**Task to complete**: Carry on the announcement of the JPMDB Commercial Mortgage Securities Trust 2017-C5 rating affirmations from the point where it stops.

Five JPMDB Commercial Mortgage Securities Trust 2017-C5 Ratings Affirmed

  • We affirmed our ratings on five classes from JPMDB Commercial Mortgage Securities Trust 2017-C5, a U.S. CMBS transaction.
  • The affirmations reflect our analysis of the transaction, which included a review of the credit characteristics and performance of the remaining loans in the pool, the transaction's structure, and the liquidity available to the trust.
  • While COVID-19 will likely have an accelerated effect on performance declines for certain properties, especially with retail and lodging exposure, today's rating actions do not specifically address the outbreak of the virus.
FARMERS BRANCH (S&P Global Ratings) March 26, 2020--S&P Global Ratings today 
affirmed its ratings on five classes of commercial mortgage pass-through 
certificates from JPMDB Commercial Mortgage Securities Trust 2017-C5, a U.S.

**Dataset**:
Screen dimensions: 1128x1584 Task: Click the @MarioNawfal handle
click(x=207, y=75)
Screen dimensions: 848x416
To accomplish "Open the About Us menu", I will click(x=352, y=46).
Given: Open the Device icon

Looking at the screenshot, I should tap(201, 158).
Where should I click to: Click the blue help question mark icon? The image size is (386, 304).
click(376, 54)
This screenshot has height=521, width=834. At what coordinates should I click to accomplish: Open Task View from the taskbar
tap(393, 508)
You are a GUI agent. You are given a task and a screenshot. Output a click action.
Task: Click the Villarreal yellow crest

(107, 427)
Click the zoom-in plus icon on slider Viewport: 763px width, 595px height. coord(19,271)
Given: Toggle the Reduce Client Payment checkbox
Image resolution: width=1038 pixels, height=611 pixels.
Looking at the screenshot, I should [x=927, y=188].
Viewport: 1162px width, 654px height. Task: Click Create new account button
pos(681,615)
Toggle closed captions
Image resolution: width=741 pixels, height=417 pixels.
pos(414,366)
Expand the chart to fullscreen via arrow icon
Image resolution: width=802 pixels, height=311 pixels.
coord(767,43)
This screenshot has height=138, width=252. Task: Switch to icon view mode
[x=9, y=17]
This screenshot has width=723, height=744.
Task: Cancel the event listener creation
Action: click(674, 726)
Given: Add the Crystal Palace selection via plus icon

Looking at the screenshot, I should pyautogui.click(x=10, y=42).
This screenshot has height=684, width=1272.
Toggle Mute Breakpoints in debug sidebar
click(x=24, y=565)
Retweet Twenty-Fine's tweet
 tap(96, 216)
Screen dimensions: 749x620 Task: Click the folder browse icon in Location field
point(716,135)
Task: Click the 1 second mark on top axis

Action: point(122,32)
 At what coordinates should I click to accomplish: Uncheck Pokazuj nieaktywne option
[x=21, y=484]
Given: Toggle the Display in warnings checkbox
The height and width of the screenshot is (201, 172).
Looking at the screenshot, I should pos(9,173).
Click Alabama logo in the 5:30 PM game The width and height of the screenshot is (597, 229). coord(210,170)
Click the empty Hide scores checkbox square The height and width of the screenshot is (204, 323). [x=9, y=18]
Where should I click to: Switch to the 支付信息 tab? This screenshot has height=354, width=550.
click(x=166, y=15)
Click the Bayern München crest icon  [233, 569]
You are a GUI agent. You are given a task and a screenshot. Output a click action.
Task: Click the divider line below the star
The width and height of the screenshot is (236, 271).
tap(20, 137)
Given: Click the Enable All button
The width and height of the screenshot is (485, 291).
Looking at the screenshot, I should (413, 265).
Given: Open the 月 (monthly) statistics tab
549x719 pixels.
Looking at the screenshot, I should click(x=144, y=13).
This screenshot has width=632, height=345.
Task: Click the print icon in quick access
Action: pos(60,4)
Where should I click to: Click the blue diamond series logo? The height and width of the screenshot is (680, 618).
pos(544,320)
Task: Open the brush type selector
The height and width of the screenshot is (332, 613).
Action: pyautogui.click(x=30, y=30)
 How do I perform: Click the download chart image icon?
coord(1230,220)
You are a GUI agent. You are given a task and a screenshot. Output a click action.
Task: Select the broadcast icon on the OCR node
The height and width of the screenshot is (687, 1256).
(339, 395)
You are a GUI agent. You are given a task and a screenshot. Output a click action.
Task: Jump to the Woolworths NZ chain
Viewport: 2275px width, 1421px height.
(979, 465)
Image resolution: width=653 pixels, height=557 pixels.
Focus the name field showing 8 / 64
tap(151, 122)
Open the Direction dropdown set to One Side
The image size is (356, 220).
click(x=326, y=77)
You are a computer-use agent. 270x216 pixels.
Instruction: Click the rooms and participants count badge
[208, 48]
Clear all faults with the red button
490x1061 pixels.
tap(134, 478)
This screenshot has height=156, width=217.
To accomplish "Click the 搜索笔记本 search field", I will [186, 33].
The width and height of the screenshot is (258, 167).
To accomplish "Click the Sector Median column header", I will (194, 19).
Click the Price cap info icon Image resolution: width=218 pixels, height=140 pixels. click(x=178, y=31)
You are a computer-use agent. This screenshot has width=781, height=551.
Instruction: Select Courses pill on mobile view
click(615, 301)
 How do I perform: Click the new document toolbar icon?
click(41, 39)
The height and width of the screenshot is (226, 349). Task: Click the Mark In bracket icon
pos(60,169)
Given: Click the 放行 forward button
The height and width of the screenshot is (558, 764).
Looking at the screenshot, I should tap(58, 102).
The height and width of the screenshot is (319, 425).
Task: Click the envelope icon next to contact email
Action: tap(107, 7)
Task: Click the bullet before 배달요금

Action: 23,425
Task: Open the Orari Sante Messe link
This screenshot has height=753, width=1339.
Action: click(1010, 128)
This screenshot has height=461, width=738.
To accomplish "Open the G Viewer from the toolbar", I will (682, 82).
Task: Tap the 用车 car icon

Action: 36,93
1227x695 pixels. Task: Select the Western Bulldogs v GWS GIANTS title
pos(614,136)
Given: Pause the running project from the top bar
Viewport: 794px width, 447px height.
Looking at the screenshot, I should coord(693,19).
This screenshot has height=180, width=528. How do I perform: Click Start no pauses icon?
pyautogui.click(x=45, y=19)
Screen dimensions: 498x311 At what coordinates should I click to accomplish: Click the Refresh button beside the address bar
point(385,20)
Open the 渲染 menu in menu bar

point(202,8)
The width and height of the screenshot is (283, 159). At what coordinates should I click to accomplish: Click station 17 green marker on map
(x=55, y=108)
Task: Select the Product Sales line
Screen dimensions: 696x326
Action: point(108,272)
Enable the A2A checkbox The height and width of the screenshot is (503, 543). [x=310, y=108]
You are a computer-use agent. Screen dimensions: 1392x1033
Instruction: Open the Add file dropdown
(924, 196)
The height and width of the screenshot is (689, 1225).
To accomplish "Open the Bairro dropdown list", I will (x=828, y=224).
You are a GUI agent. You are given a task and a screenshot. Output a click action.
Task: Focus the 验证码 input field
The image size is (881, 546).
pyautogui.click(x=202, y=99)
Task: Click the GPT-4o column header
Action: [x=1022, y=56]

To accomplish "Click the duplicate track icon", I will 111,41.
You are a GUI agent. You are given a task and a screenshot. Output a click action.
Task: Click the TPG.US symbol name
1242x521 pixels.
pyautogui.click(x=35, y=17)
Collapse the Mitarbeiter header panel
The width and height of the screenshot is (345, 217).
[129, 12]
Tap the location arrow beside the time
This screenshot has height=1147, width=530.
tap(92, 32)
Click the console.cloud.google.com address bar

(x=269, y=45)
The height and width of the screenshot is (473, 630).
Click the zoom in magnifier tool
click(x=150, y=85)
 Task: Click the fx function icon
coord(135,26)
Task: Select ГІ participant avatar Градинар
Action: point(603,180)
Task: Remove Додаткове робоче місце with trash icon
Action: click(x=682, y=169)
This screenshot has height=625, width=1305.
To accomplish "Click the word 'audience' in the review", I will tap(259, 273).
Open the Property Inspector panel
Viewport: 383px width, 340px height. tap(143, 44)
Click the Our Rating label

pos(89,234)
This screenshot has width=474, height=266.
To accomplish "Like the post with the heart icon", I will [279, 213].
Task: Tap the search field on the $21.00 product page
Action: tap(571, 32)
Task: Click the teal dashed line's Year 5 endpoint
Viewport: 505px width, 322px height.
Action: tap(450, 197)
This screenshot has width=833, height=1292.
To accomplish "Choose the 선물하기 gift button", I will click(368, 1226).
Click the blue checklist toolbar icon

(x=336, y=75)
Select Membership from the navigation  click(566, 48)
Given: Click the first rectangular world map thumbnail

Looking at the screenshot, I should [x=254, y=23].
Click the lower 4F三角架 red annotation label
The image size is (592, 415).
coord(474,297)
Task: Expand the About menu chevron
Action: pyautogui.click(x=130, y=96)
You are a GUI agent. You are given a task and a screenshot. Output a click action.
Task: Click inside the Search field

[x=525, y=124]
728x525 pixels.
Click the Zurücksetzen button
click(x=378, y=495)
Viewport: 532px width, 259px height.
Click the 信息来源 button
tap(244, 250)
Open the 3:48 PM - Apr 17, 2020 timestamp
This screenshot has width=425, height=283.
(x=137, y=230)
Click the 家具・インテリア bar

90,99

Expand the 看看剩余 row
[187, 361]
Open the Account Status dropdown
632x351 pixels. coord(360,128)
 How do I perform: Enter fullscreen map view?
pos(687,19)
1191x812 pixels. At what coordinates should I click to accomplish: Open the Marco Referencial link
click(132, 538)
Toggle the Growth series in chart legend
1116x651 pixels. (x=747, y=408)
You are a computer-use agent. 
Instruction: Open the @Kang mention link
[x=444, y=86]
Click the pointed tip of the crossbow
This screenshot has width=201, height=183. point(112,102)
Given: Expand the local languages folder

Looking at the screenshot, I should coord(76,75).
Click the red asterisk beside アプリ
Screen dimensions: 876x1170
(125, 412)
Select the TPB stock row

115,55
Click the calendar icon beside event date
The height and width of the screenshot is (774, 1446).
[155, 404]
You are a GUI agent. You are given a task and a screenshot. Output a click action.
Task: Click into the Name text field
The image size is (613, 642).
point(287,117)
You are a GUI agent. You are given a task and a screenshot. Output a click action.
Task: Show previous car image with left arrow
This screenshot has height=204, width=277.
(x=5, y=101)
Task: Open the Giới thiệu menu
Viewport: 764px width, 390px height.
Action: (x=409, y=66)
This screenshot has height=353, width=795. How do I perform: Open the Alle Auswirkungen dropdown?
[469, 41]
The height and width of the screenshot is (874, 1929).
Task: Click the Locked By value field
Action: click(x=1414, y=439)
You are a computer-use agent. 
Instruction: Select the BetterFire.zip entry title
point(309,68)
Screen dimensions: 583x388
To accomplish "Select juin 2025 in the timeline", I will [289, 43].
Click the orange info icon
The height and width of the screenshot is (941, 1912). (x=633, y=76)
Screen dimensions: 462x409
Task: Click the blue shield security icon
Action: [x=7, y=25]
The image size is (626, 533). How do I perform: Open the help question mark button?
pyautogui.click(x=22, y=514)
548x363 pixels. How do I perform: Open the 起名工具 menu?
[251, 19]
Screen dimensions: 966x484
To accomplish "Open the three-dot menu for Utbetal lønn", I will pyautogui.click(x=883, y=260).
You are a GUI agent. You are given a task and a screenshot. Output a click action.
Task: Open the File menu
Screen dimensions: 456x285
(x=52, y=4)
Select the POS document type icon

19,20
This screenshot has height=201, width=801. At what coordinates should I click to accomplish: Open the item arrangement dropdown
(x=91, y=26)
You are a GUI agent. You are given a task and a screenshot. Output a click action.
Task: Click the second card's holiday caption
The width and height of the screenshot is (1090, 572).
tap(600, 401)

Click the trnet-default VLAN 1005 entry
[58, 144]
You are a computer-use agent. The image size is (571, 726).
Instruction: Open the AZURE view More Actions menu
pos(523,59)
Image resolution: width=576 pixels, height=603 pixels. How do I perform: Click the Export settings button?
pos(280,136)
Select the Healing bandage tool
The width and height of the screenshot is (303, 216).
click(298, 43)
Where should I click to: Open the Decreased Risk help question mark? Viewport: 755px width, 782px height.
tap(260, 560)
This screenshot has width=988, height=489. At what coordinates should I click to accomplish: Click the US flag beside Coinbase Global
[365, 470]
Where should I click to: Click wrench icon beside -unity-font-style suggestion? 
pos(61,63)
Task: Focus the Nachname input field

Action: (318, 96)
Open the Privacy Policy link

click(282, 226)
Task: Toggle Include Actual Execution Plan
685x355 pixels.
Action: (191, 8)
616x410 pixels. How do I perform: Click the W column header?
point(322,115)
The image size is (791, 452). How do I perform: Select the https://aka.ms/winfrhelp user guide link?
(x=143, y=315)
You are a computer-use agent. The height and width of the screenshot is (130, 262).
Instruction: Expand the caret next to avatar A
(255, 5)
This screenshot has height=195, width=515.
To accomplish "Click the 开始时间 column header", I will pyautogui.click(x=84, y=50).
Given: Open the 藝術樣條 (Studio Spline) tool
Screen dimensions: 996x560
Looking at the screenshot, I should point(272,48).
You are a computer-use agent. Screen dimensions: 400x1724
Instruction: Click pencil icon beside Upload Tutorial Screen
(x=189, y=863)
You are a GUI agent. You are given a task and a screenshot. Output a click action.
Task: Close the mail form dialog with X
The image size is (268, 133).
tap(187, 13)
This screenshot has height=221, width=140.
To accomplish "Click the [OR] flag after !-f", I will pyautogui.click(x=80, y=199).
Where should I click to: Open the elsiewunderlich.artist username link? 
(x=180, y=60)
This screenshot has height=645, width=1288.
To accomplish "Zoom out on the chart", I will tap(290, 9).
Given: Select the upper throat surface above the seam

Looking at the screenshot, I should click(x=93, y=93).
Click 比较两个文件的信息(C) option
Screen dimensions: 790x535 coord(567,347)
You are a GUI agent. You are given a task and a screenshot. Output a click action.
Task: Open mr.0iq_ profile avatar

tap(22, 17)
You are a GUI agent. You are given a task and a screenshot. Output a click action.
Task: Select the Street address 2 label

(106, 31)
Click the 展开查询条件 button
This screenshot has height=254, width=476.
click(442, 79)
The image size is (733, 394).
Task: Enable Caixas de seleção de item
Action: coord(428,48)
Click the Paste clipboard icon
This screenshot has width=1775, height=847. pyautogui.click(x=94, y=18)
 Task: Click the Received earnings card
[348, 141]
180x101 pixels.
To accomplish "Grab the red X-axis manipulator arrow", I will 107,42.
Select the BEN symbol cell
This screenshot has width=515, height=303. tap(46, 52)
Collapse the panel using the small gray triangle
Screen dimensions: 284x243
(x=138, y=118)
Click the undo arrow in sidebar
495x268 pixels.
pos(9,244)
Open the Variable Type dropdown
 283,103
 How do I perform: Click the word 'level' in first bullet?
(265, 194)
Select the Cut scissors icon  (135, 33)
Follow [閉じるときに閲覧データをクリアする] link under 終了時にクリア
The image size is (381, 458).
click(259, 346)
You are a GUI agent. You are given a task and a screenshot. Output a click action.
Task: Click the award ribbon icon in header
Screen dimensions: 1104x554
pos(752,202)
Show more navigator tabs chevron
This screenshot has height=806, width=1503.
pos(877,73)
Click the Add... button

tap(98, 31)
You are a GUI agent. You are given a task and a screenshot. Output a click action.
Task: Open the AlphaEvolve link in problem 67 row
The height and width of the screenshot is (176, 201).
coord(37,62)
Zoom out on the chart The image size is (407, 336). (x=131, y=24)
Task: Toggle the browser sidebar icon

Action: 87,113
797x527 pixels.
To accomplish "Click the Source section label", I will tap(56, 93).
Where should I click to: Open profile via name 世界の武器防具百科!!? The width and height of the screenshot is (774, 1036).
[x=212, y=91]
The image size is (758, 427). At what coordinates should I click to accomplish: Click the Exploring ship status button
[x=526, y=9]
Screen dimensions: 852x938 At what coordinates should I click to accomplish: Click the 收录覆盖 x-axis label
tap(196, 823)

**Reply to the exercise**:
commercial mortgage-backed securities (CMBS) transaction (see list).

For the affirmations, our expectation of credit enhancement was in line with 
the affirmed rating levels. 

S&P Global Ratings acknowledges a high degree of uncertainty about the rate of 
spread and peak of the coronavirus outbreak. Some government authorities 
estimate the pandemic will peak around midyear, and we are using this 
assumption in assessing the economic and credit implications. In our view, the 
measures adopted to contain COVID-19 have pushed the global economy into 
recession which could also hurt employment levels or commercial real estate 
markets (see our macroeconomic and credit updates here: 
www.spglobal.com/ratings). As the situation evolves, we will update our 
assumptions and estimates accordingly.

TRANSACTION SUMMARY

As of the March 17, 2020, trustee remittance report, the collateral pool 
balance was $993.6 million, which is 95.2% of the pool balance at issuance. 
The pool currently includes 33 loans (reflecting crossed loans), down from 35 
loans at issuance. Three of these loans ($113.1 million, 11.4%) are with the 
special servicer and one other ($35.0 million, 3.5%) is on the master 
servicer's watchlist.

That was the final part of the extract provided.